About a decade ago, I was involved in a study that looked at the extent to which environmental sustainability was taking root in global logistics. The one data point that always stuck out to me was around the impact of sustainability on freight procurement for shippers and 3PLs.
We asked a simple question: What was the most important variable in choosing a carrier or logistics services provider? Rates, service, or sustainability?
Think about the context for asking this question back then. Sustainability goals were becoming ubiquitous in the corporate world, but it was also during the recovery of the economic crisis. No one was in a position to be financially profligate. Unsurprisingly, fewer than 3 percent of respondents said the sustainability of their logistics partners was the most important factor in deciding who to choose (and I think even those respondents were answering wishfully).
I often wonder whether the results would be substantially different if I were to ask the question today. I’m not going to delve into the science or politics of climate change here. But I will say there is undoubtedly more corporate momentum today to orient global supply chains around sustainable practices than there was a decade ago, when sustainability goals felt like a box that needed to be ticked, not a core value.
The interesting thing is there are actual products on the market today to turn sentiment around making freight logistics more sustainable into action. These are predominantly provided by 3PLs and visibility software providers as a service to help shippers measure the carbon footprint of asset-based operators they may be using.
In certain cases, it’s not just about giving insight about whether one carrier’s service produces more emissions than another, but about whether a certain sourcing location is contributing a disproportionate amount of emissions relative to other locations.
It feels as if we’re at the precipice of this evolution, and (as with almost everything), clean and accurate data is at the heart of the situation. But the question still remains: will this data move the needle on shipper decision-making?
Let’s presume a 3PL has undeniably accurate data around a shipper’s emissions patterns. And remember, since most of those emissions are out of the shipper’s direct control, it is dependent on good data from other sources. Will a shipper make the decision to change service providers or sourcing locations if the metrics show that they are overly contributory to its carbon footprint?

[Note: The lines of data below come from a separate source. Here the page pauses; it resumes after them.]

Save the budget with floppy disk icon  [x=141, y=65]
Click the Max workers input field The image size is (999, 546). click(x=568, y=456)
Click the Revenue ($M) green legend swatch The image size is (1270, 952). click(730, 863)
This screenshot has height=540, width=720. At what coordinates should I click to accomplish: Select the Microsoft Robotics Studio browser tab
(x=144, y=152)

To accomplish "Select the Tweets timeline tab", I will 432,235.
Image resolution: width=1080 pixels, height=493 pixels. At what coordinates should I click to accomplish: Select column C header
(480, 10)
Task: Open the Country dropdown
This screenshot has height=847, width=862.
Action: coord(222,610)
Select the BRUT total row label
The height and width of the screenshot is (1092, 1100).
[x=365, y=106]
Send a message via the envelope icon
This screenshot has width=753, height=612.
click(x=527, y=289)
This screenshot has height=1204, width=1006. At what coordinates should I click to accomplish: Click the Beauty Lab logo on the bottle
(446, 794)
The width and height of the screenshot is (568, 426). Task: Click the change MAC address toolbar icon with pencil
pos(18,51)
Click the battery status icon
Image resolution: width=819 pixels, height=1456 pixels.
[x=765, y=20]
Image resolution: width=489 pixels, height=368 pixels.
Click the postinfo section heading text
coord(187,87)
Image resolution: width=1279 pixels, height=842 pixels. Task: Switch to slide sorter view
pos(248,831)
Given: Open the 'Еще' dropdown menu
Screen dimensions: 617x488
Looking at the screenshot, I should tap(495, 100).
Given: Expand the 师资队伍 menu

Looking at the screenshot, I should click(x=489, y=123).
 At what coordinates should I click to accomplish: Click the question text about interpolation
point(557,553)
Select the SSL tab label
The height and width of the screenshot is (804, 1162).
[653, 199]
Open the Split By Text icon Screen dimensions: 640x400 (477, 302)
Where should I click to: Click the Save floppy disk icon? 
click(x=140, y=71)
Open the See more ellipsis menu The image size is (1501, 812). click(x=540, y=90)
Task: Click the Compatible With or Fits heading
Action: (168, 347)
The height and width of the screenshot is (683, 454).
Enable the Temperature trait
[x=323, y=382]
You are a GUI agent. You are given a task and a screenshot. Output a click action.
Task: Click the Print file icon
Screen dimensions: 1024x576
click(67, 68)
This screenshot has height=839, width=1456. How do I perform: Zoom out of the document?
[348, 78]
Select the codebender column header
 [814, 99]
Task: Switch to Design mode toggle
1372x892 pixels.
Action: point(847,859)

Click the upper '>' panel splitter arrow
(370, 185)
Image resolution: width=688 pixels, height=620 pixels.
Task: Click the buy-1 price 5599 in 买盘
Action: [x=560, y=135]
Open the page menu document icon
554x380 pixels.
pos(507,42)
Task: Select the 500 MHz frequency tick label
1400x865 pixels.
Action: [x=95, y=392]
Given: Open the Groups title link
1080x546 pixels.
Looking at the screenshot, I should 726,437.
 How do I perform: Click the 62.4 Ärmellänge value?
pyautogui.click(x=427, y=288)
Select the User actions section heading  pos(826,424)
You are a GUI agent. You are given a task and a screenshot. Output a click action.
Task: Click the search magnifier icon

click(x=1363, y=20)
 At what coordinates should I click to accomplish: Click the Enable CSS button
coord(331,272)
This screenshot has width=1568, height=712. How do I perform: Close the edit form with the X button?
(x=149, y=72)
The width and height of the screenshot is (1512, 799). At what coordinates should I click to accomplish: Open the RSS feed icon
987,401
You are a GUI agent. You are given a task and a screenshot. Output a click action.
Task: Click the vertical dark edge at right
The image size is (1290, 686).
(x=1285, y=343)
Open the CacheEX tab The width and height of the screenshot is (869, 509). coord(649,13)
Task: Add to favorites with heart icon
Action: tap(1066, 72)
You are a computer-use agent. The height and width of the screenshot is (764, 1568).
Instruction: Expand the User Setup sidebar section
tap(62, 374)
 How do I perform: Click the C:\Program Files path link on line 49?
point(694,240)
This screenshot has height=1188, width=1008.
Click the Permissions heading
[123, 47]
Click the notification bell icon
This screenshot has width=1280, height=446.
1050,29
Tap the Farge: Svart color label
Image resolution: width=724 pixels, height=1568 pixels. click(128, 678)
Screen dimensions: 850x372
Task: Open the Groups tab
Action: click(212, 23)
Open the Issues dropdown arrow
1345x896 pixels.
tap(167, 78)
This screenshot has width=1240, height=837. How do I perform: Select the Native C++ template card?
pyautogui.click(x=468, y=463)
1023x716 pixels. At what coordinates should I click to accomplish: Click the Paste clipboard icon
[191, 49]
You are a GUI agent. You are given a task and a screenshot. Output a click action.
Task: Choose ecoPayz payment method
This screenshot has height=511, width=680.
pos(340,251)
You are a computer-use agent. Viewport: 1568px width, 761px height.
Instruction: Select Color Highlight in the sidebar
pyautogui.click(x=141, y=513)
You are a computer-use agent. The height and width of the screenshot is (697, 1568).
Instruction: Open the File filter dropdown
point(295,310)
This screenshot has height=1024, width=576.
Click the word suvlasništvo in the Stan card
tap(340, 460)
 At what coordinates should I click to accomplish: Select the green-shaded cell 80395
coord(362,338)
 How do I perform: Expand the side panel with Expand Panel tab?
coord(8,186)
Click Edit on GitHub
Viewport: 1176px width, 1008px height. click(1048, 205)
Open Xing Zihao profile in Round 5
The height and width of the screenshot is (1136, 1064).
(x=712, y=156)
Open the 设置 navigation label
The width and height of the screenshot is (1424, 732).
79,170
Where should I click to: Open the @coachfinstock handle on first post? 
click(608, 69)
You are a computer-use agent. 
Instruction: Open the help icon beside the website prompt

So much is abstract and needs to be made definable:
What is the threshold for acceptable emissions levels? Are they striving for carbon neutral? A 10 percent reduction on existing emissions? 50 percent?
What is the tradeoff in freight rates versus lower emissions? Is $50 per TEU worth lower emissions? $100? $500?
Are slower ocean services that produce lower emissions compatible with transit time requirements? Is the shipper, either internally or via a 3PL or software provider, able to better forecast demand and inventory availability to offset longer transit times?
I’m sure every shipper aspires to choose the most environmentally sustainable path for their cargo. But given truth serum, I’m sure they would still choose service and rate levels as the primary drivers for procurement decisions. But as carbon emissions calculation products mature and present shippers with more defined tradeoffs, we may well see sustainability not be an afterthought but instead be a “co-thought” in the minds of shippers.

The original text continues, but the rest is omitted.